- Exercise set
a) Update the barn painting problem from "Farmer John's Optimal" to "area it covers.", inclusive, writing "layers" wherever "coats" appears, and give back that part.
b) In the barn painting problem, what is the barn wall modeled as?
c) Pick up the barn painting problem after its last sentence and continue writing it.

- Selected extract
:::

Farmer John's Optimal Repainting

Farmer John has painted N axis‐aligned rectangles on the barn wall, each described by the coordinates of its bottom‐left and top‐right corners. As a result, some parts of the barn have been painted with different numbers of coats. The barn wall is modeled as the X–Y plane, and each rectangle adds one coat of paint to the area it covers.

Farmer John believes that K coats is optimal – not too little and not too much. Unfortunately, due to his distracted painting style, only a small area of the barn currently has exactly K coats. To improve this without wasting paint, he is allowed to add at most two extra new rectangles. Each new rectangle also adds one coat of paint to its area. However, these extra rectangles must be non‐intersecting (two rectangles that share only a boundary or corner are allowed, but if their overlapping area is greater than 0, they are considered intersecting). He may choose to add zero, one, or two extra rectangles.

:::

- Data rows
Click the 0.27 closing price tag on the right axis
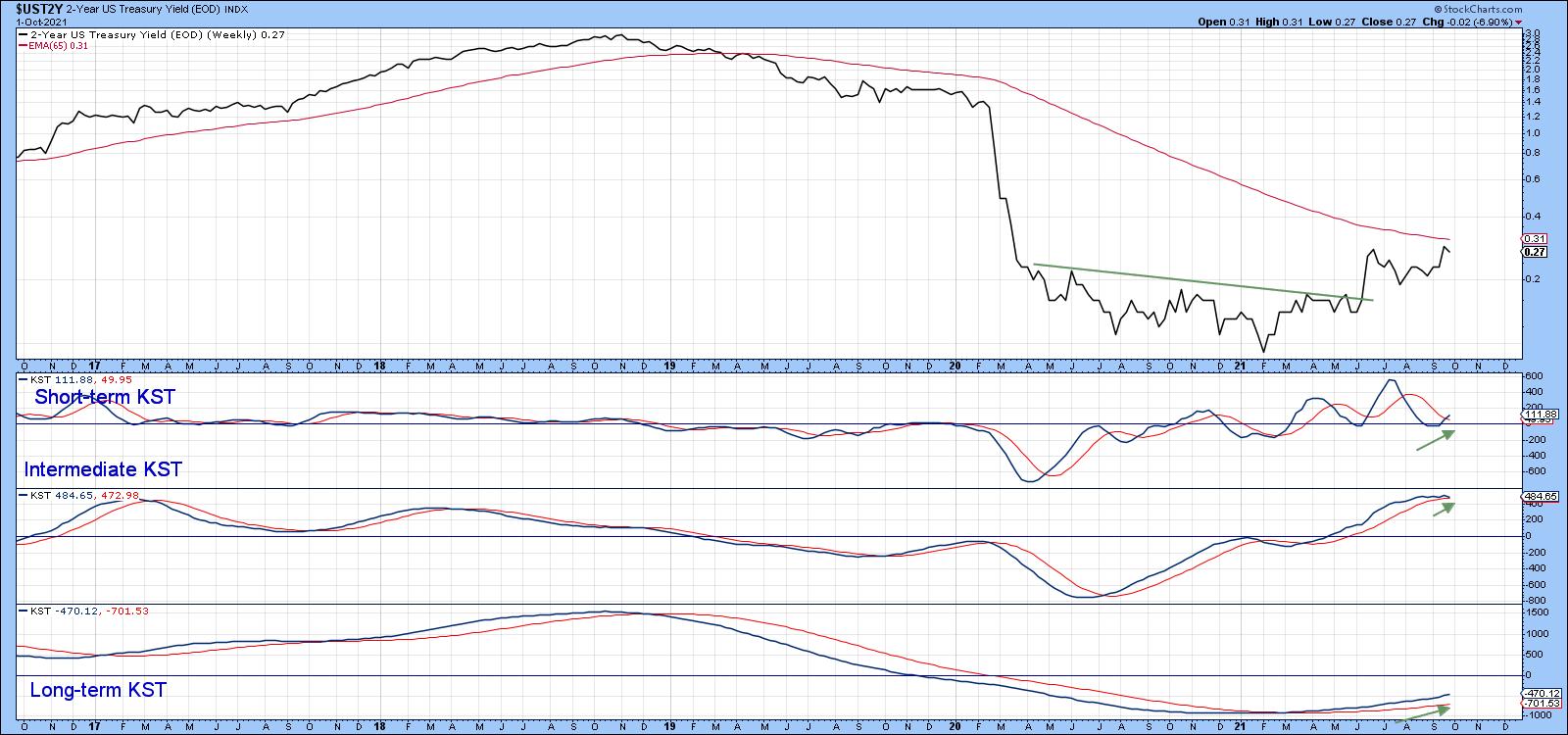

:::

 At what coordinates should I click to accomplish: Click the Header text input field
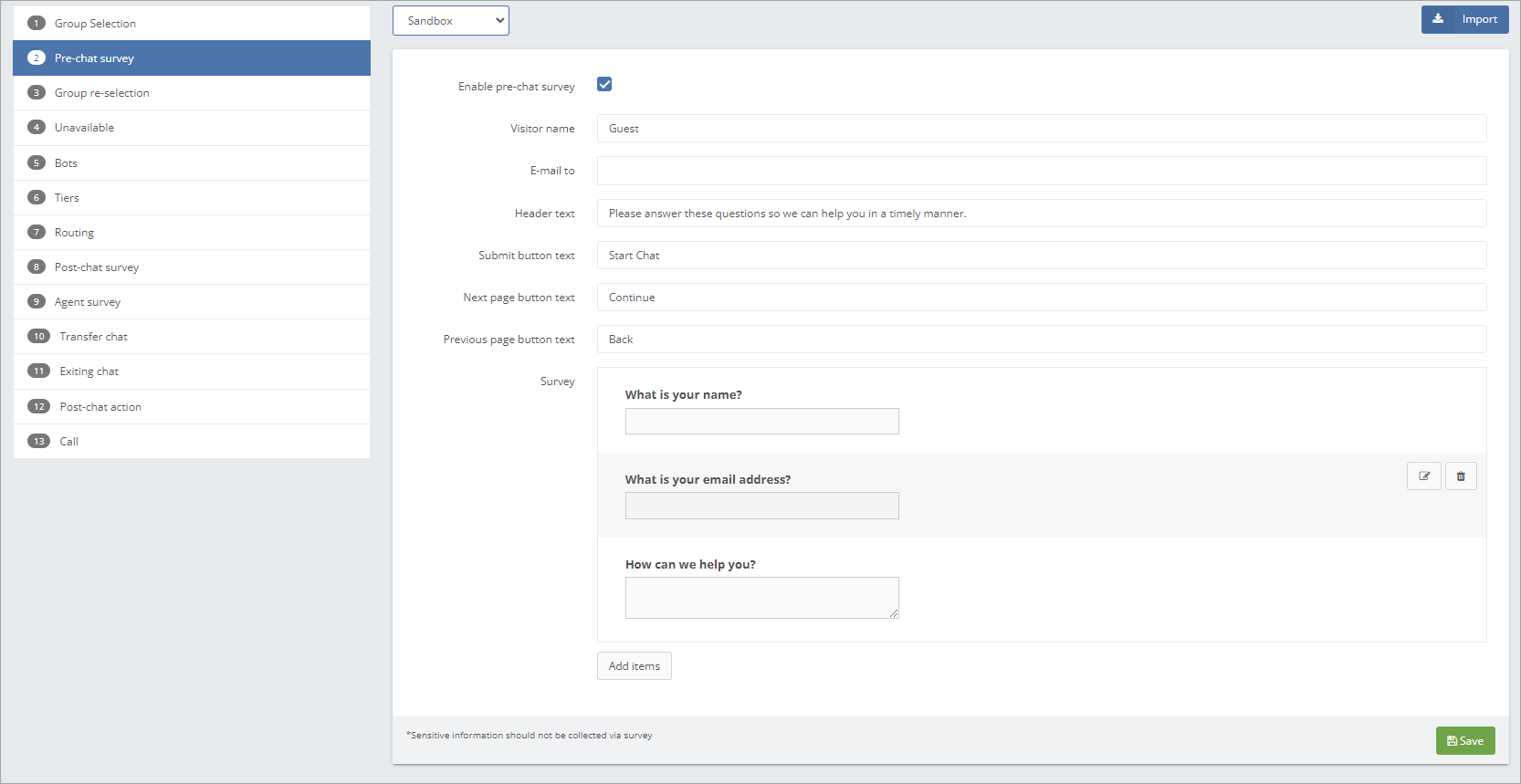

:::

- Expected results
a)
Farmer John's Optimal Repainting

Farmer John has painted N axis‐aligned rectangles on the barn wall, each described by the coordinates of its bottom‐left and top‐right corners. As a result, some parts of the barn have been painted with different numbers of layers. The barn wall is modeled as the X–Y plane, and each rectangle adds one coat of paint to the area it covers.

b) The X–Y plane.

c)
A point’s final number of coats is its original number plus one if it lies in one of the extra rectangles that cover it. Note that if a point initially had exactly K coats, painting over it will change it to K+1 coats, which is undesirable. Conversely, if a point initially had K-1 coats and we paint over it, it becomes exactly K coats – a benefit.

Your task is to help Farmer John choose up to two extra non‐intersecting rectangles (or choose not to add any) so that the total area that ends up with exactly K coats of paint is maximized. The input consists of N rectangles and the desired number of coats K. Each rectangle is given by its bottom‐left and top‐right coordinates. The output is the maximum possible area that can have exactly K coats after adding the extra rectangle(s).

Note on the effect of an extra rectangle:

• If a point has K-1 coats, adding paint will make it exactly K (beneficial).
• If a point already has K coats, adding an extra coat will ruin it (detrimental).
• Points with any other number of coats are unaffected (treated as 0 benefit).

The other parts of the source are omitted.